> [Selected excerpt]:
Sorority life tends to, more often than not, be accompanied by a wide variety of stereotypes and preconceived notions about what it is all about.
"All sorority girls care about is partying. Sorority girls don't care about school and aren't intelligent. Sorority girls care too much about their looks. Sorority girls pay so much money just to buy their friends."
After being a member of the Greek Community for the past two years, sorority life has exceeded all my expectations and certainly has debunked the stereotypes that come along with it. Going into my freshman year of college, I had always known I was going to participate in Primary Recruitment (a week-long process filled with lots of conversations, long days, and extremely sore feet.) Going through this process was slightly overwhelming at times, only because I knew that I wanted to find the absolute best fit for me, and many chapters were so wonderful in their own ways. However I knew that, with each time I walked through the "Big Blue Door" of Alpha Delta Pi, it became so apparent to me where my heart and soul belonged.
Often times, explaining to someone who is an outsider to the Greek Community is difficult. We use big words like "philanthropy" and bring up our weekly chapter meetings. These can be extremely difficult concepts to grasp. During the last year or so, we had a speaker share some of her thoughts on different aspects regarding the Greek Community as a whole. During her time behind the microphone, she challenged us to think in ways that we most likely hadn't before, as her message centered around the idea of being empathetic towards others. She addressed the stereotypes that are ever-prevalent surrounding sorority women and fraternity men. As she continued, her speech seemed to make perfect sense— those on the outside of the Greek Community do not and probably will never understand life within a chapter, therefore harsh stereotypes are formed. I, as a member of the Greek Community, once knew what it was life was like outside of a chapter, and I haven't forgotten what that was like because at one point, I hadn't had a clue either. It is so important, whether you are a part of the Greek Community or not, to be careful of not falling victim to those basic and almost always untrue assumptions.
One of the most frustrating and disheartening things to me is having to hear people who are outside of the Greek community, whether they are current college students or older adults, talk about being in a sorority as they see it in the movies. No, I am not in a sorority to party, have pillow fights, buy my friends or paint my nails a different color every day. And here's why.

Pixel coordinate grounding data
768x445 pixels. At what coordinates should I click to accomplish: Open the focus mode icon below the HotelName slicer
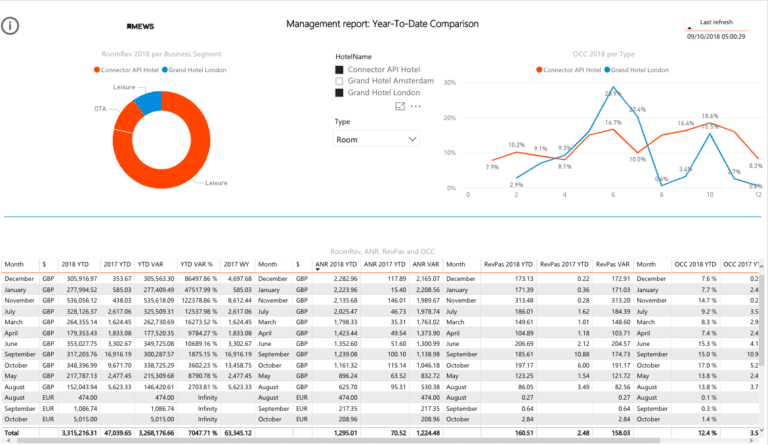click(401, 105)
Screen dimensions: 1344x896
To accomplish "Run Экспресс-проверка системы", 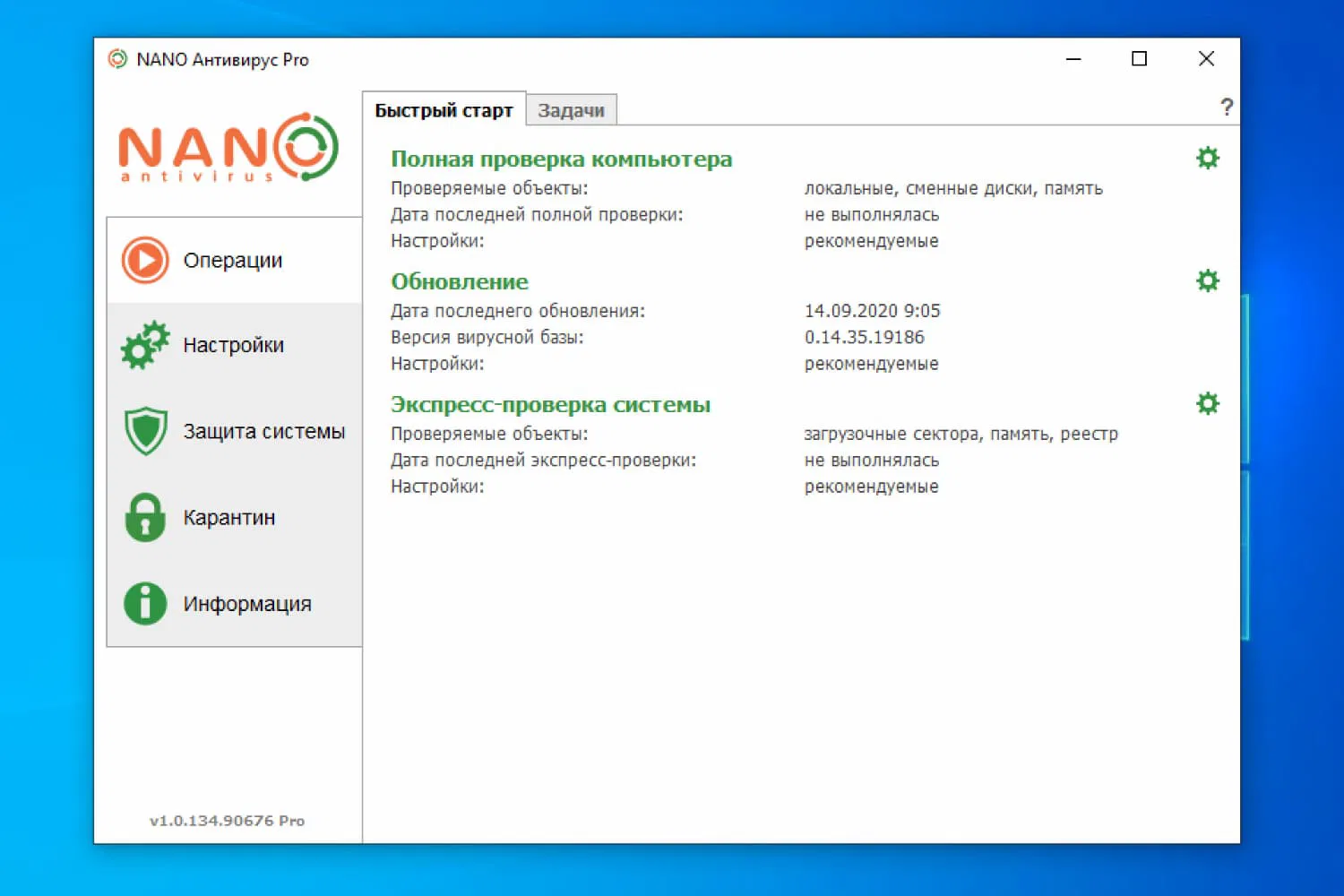I will (550, 404).
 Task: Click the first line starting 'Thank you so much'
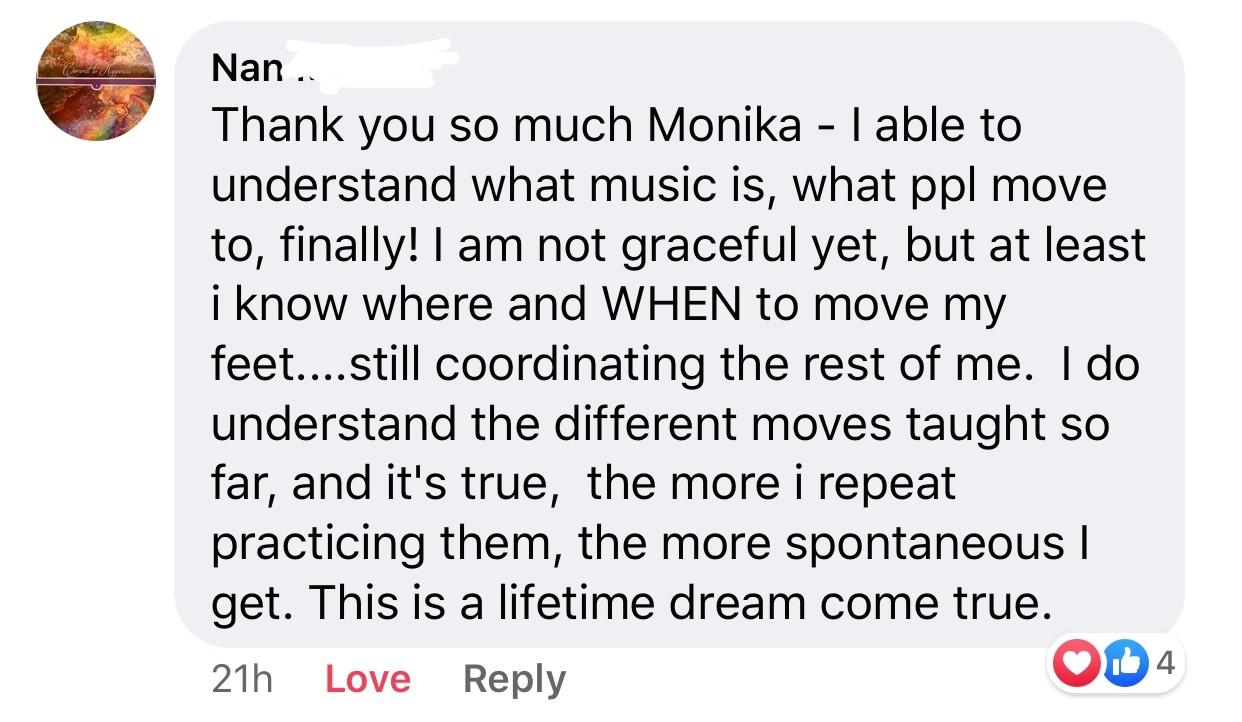point(616,127)
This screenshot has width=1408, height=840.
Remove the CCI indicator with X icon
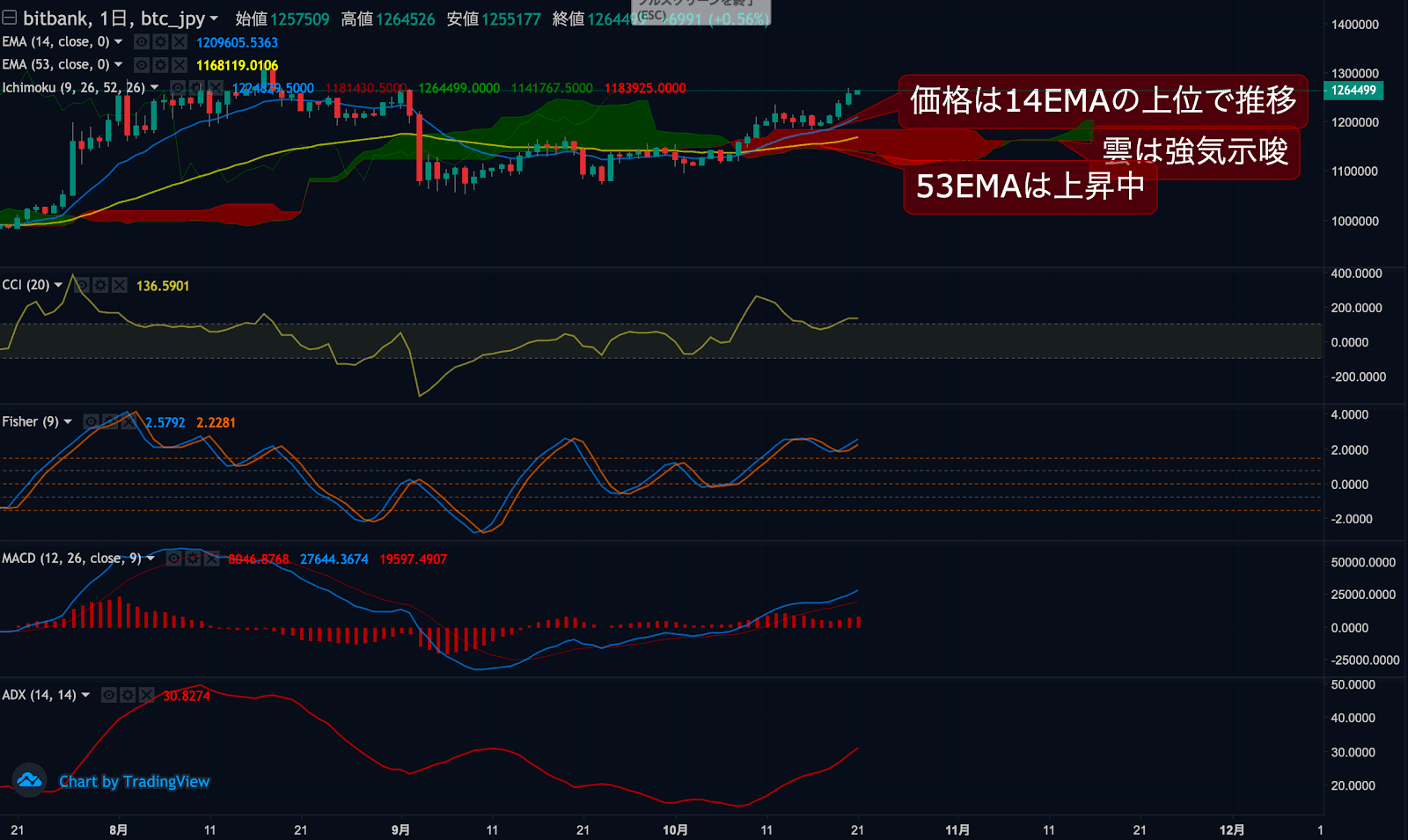coord(120,285)
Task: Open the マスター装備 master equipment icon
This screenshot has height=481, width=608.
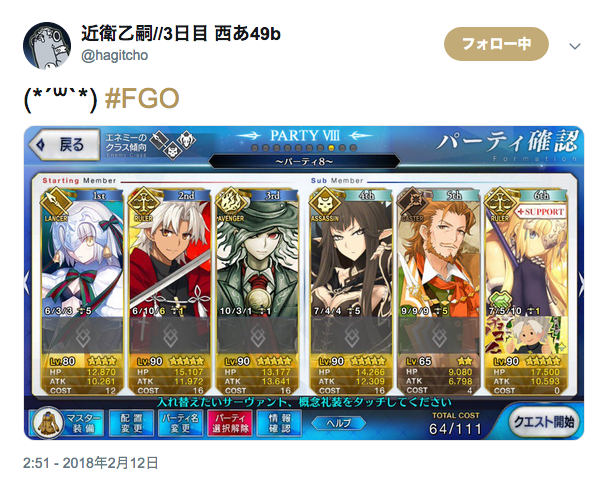Action: click(x=48, y=423)
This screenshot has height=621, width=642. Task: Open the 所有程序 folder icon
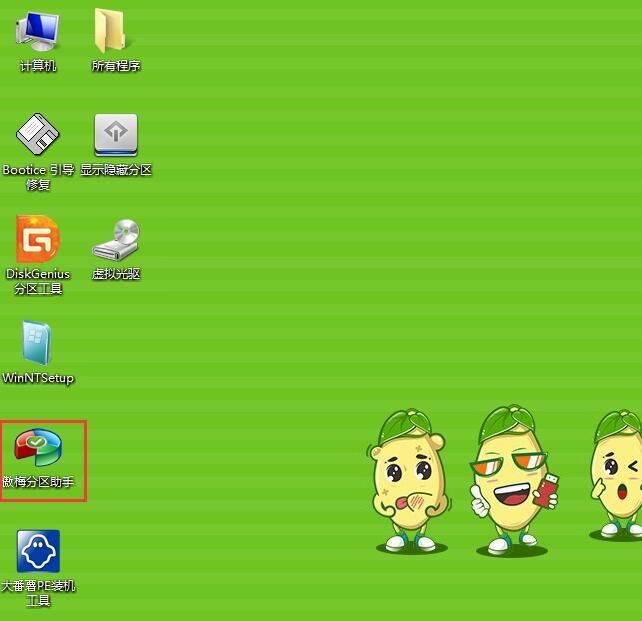pos(115,30)
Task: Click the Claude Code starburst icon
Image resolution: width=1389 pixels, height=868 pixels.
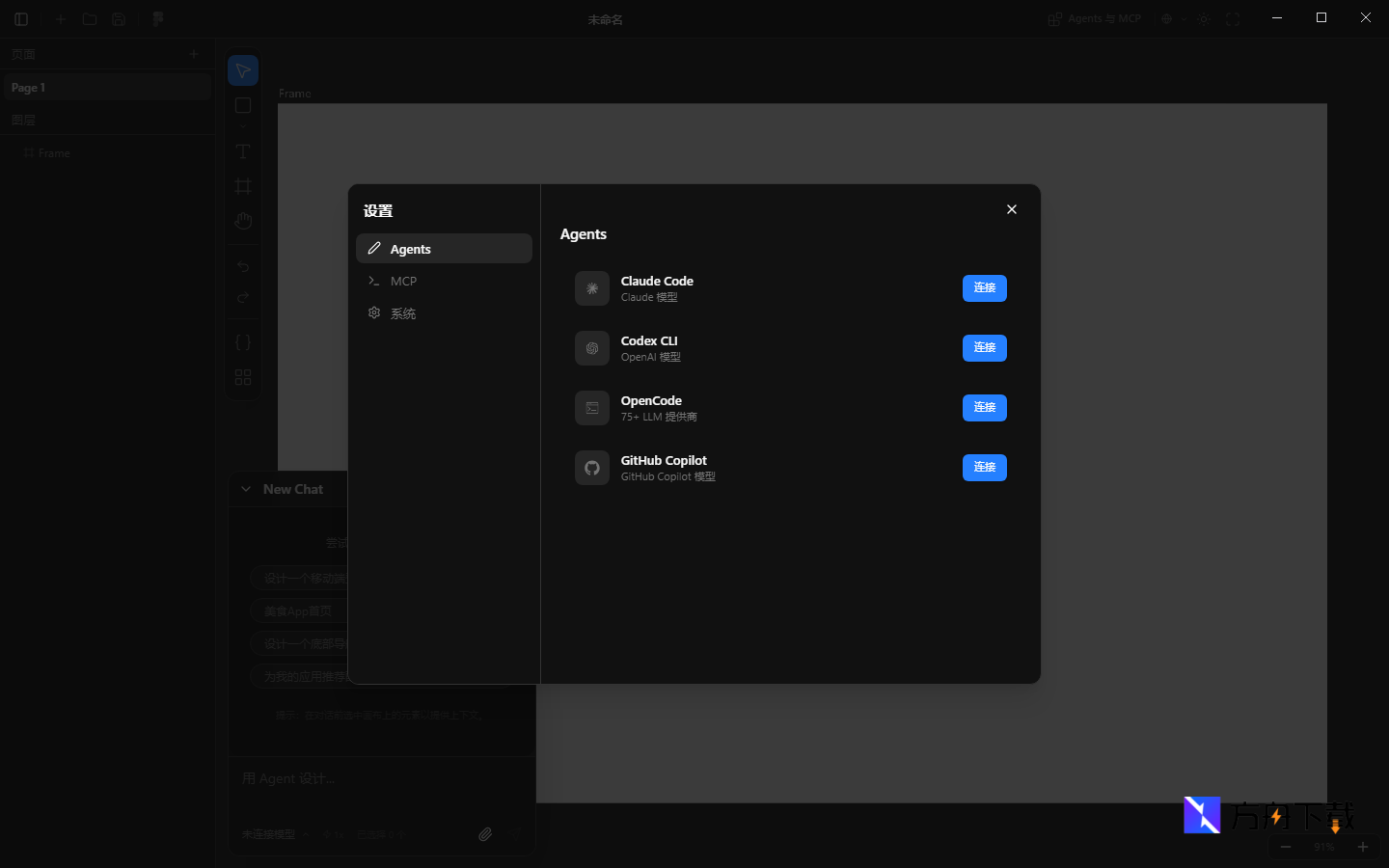Action: [592, 288]
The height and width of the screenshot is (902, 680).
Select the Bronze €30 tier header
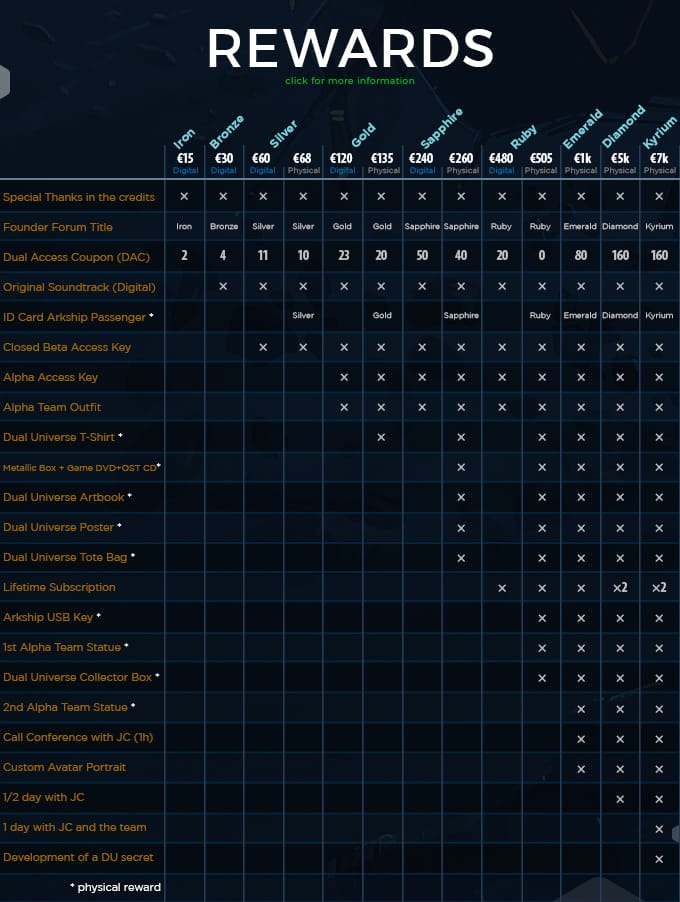(223, 162)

> [Apply what you read]:
a - According to the essay on sorority life, why did Primary Recruitment sometimes feel slightly overwhelming to the writer? Answer in one to three sentences.
b - Pick up the essay on sorority life after its final sentence, "And here's why."
The lines are a separate set of material and have nothing to do with the essay on sorority life.

> [Responses for each task]:
a - The writer wanted to find the absolute best fit. Many chapters were wonderful in their own ways, which made the choice hard.

b -
I can wholeheartedly say that I have grown into the woman I am to this very day because of my chapter. I am constantly surrounded by women who push me to do better than I did yesterday. They let me cry when I need to cry, but they never let me me stay saddened for too long. They encourage me to step outside my comfort zone with school and the activities I am involved in. They cheer me on when running for leadership positions. They sit down and walk me through statistics problems when I have trouble understanding the concepts. They encourage me to strengthen my relationship with Christ. I have the privilege to raise money through philanthropic events for the Ronald McDonald House, which supports children with life-threatening illnesses and offers their family a place to stay while they child may be in the hospital for procedures and treatments.
I am going into my second year living in my chapter facility, where I get to share a beautiful home with 60 other women. Sorority life has given me all I could have asked for and then some.
With that being said, though people may question me about why I would ever want to be in a sorority, I will never be anything but proud to wear my letters. My sisters are some of the most well-rounded, intelligent, hilarious, BEAUTIFUL women inside and out that I have had the pleasure of knowing. I am so fortunate to stand alongside women who support me unconditionally, who challenge me to be better in times when I am struggling, and who remind me to strive for nothing but greatness.
I am a sorority woman, and I could not be more proud.